• _WRITTEN EXERCISE_
Count the lines in the records below that contain the string "click", with case counting. Reply with the number only.

(Word and element locating data)
■ ■ ■ ■ ■ ■ ■

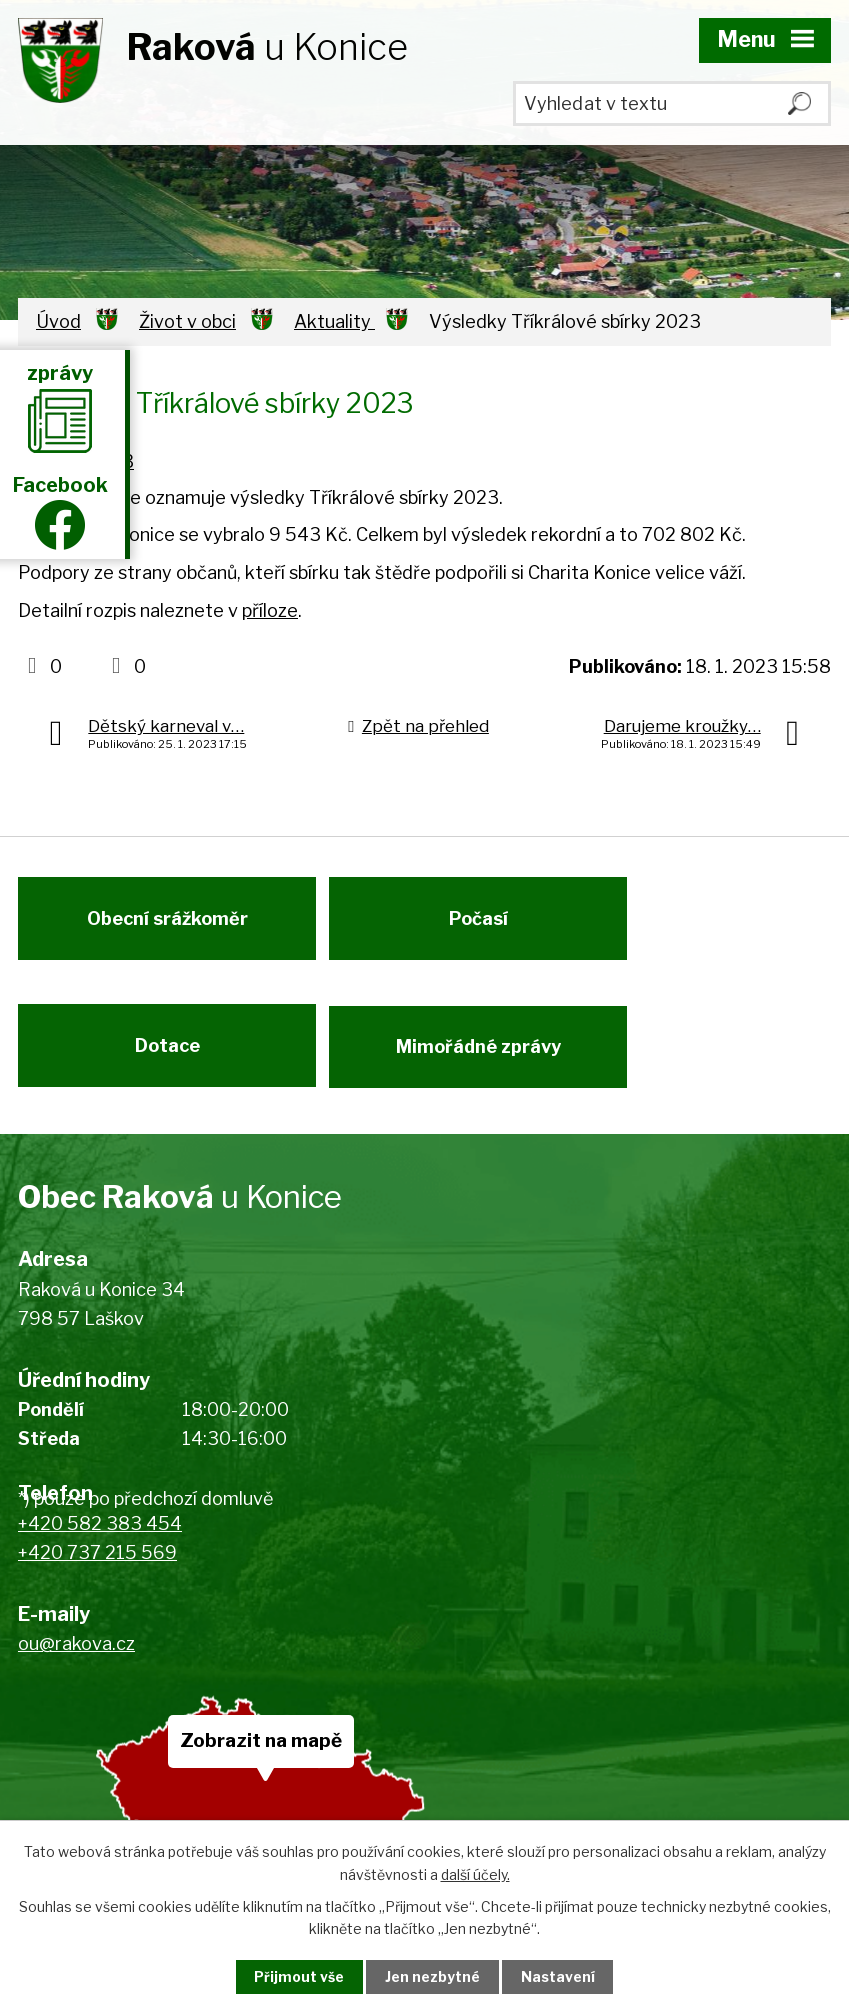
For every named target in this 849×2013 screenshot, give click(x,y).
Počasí (483, 923)
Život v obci (187, 321)
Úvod (58, 321)
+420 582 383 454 (100, 1537)
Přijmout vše (295, 1976)
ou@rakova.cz (76, 1658)
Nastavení (562, 1976)
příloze (270, 610)
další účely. (475, 1873)
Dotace (167, 1056)
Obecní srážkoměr (167, 923)
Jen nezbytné (432, 1976)
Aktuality (334, 321)
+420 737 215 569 (97, 1566)
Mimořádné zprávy (483, 1056)
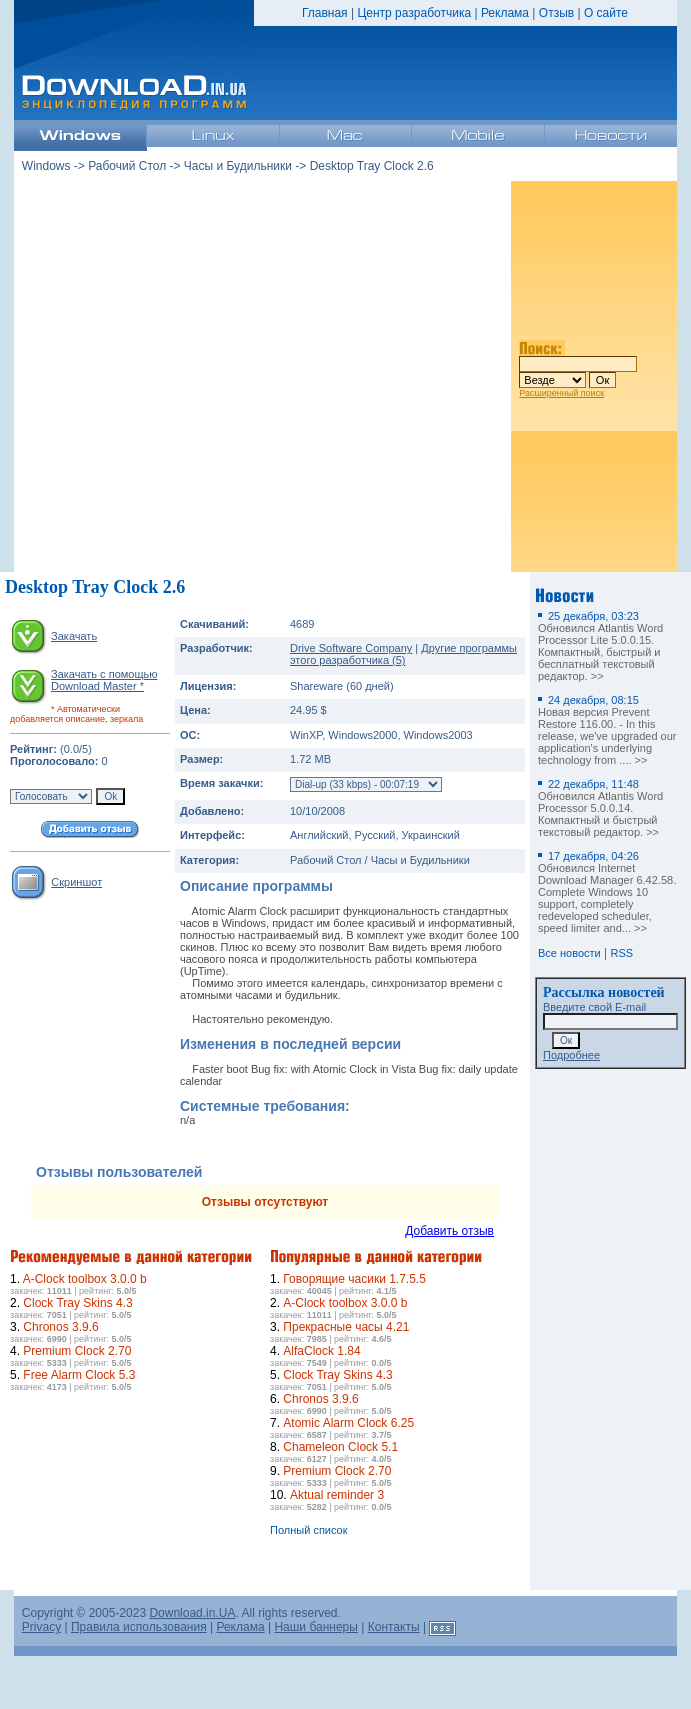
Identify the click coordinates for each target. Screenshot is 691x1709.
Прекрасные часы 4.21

■ ■ ■ ■ ■ ■ ■

• _WORKED SOLUTION_
2